*** Opening of RECORDS FOR THE EXERCISE ***

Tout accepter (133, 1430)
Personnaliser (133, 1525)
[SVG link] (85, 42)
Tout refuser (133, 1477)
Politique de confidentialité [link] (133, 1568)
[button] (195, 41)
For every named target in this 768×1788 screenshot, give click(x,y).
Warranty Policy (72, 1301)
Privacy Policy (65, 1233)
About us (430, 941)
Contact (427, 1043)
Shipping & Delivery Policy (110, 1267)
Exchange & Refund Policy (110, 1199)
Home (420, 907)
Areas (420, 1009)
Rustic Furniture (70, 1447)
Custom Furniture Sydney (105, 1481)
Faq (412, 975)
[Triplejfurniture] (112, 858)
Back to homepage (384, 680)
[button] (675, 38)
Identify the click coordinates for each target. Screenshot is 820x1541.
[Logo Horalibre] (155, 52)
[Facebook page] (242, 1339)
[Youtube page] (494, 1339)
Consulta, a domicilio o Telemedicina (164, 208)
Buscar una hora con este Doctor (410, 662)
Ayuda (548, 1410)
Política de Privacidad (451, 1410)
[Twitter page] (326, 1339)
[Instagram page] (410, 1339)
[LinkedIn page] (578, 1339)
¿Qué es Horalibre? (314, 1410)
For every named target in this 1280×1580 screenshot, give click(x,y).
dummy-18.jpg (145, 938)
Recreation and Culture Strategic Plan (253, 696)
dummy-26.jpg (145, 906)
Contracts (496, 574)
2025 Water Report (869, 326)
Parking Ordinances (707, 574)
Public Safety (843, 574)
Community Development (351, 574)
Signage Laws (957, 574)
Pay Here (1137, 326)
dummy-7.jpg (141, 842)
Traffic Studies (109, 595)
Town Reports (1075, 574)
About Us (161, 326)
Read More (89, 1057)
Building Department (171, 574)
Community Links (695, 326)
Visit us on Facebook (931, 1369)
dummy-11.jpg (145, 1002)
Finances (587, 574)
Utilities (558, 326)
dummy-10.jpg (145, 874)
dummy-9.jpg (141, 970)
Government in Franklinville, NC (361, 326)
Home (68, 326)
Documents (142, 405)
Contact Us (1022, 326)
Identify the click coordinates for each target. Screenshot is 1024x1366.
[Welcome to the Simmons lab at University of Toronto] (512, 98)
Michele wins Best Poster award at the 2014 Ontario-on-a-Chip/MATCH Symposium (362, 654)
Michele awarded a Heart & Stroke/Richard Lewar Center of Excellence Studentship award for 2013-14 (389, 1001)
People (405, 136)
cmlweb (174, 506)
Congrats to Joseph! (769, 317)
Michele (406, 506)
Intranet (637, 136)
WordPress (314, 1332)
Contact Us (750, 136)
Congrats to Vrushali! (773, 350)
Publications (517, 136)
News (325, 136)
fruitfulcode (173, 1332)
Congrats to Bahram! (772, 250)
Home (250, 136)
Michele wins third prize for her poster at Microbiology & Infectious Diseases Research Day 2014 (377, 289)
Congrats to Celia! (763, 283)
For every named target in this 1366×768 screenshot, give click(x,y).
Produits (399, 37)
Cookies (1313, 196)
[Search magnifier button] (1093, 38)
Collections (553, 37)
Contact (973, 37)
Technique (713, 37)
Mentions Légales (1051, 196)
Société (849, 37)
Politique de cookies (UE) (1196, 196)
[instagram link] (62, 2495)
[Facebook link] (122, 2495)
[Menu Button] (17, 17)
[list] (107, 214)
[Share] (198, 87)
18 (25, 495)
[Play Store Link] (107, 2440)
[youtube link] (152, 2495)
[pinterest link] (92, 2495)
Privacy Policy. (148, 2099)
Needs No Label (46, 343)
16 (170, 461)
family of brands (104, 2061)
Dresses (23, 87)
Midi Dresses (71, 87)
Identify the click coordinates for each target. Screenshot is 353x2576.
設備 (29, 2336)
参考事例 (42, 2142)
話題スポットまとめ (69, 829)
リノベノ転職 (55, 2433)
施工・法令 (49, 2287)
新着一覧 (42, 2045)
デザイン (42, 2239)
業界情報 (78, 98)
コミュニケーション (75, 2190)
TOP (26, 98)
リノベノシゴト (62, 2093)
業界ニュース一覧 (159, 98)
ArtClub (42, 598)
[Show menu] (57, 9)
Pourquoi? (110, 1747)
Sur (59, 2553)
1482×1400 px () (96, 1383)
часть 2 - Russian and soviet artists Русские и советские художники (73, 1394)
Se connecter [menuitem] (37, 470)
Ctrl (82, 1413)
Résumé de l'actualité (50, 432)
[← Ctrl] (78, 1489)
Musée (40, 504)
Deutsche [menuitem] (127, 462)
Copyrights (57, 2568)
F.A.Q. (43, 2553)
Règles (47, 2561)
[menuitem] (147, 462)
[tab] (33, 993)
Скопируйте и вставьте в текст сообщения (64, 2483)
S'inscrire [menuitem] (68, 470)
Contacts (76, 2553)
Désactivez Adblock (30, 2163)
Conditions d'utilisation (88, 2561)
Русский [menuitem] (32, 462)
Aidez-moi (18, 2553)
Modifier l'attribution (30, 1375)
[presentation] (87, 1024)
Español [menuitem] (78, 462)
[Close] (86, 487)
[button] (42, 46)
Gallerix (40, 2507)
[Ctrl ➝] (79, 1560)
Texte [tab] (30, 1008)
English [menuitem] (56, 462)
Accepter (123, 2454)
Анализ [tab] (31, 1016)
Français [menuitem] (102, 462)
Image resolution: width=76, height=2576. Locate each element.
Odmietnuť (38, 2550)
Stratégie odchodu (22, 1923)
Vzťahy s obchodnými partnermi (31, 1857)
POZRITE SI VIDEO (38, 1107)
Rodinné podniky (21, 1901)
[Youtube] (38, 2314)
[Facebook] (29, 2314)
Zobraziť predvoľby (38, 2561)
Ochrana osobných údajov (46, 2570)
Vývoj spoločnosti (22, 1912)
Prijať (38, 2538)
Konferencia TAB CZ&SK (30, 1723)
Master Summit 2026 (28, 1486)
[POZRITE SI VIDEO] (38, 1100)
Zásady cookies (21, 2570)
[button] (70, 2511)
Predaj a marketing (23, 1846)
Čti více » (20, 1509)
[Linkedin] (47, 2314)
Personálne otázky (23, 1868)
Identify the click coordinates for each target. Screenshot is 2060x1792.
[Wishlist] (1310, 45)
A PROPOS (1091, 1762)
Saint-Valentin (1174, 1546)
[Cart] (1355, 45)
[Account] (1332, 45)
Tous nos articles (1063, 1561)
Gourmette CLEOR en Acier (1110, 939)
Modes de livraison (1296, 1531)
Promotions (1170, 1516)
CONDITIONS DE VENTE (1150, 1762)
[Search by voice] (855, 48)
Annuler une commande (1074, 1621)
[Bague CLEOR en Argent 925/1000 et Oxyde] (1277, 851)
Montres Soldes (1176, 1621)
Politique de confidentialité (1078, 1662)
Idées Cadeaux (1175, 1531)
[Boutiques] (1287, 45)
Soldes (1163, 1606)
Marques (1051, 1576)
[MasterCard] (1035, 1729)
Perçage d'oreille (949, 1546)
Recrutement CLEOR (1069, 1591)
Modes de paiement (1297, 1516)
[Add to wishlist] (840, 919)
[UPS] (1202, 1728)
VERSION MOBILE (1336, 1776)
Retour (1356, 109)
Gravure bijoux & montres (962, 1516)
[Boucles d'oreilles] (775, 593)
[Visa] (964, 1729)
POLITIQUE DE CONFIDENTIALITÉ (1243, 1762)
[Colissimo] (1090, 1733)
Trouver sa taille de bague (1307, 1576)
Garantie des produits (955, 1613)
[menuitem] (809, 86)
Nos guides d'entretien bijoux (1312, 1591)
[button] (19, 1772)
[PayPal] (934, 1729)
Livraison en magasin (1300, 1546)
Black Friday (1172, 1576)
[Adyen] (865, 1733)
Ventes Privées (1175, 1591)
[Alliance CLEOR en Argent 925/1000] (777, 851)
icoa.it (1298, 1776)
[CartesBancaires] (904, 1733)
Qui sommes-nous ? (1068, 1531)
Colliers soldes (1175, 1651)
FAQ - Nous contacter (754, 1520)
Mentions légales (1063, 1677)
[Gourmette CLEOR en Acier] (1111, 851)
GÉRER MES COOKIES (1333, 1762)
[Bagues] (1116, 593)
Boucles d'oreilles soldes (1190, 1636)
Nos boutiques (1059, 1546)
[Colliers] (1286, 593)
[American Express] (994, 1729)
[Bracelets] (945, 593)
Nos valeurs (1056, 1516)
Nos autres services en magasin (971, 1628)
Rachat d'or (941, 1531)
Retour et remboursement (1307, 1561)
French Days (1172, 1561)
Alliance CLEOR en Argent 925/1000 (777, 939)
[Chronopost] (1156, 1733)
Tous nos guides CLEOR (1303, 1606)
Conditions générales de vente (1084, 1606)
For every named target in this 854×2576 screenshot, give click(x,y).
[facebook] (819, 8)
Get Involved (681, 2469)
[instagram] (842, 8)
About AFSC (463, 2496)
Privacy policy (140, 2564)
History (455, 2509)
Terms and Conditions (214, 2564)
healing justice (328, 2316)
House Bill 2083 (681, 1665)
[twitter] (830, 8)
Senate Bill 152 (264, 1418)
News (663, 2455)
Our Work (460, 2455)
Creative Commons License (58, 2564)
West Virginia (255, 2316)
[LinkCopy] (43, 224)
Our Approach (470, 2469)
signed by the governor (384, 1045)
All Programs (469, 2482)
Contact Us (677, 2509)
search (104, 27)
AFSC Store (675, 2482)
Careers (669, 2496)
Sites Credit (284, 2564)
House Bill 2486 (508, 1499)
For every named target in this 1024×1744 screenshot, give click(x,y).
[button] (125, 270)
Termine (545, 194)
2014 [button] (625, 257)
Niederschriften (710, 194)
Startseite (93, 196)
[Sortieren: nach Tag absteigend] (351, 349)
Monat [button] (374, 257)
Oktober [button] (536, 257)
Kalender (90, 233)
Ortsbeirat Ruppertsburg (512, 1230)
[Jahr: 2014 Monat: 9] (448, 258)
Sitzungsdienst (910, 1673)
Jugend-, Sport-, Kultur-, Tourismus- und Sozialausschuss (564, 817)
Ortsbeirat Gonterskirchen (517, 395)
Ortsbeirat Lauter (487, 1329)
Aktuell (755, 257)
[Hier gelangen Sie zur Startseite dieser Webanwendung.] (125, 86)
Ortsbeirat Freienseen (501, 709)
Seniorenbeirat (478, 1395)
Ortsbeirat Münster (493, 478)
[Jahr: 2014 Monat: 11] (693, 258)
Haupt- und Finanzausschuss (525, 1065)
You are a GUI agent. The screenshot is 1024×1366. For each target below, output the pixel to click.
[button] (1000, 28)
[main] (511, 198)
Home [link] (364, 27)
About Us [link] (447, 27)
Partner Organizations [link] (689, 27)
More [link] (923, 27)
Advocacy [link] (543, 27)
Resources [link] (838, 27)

*** Close of RECORDS FOR THE EXERCISE ***

Within the material above, transcribe exactly the lines that run from the line holding "Predaj a marketing (23, 1846)" through the line holding "Marques (1051, 1576)".

Predaj a marketing (23, 1846)
Čti více » (20, 1509)
[Linkedin] (47, 2314)
Personálne otázky (23, 1868)
Identify the click coordinates for each target. Screenshot is 2060x1792.
[Wishlist] (1310, 45)
A PROPOS (1091, 1762)
Saint-Valentin (1174, 1546)
[Cart] (1355, 45)
[Account] (1332, 45)
Tous nos articles (1063, 1561)
Gourmette CLEOR en Acier (1110, 939)
Modes de livraison (1296, 1531)
Promotions (1170, 1516)
CONDITIONS DE VENTE (1150, 1762)
[Search by voice] (855, 48)
Annuler une commande (1074, 1621)
[Bague CLEOR en Argent 925/1000 et Oxyde] (1277, 851)
Montres Soldes (1176, 1621)
Politique de confidentialité (1078, 1662)
Idées Cadeaux (1175, 1531)
[Boutiques] (1287, 45)
Soldes (1163, 1606)
Marques (1051, 1576)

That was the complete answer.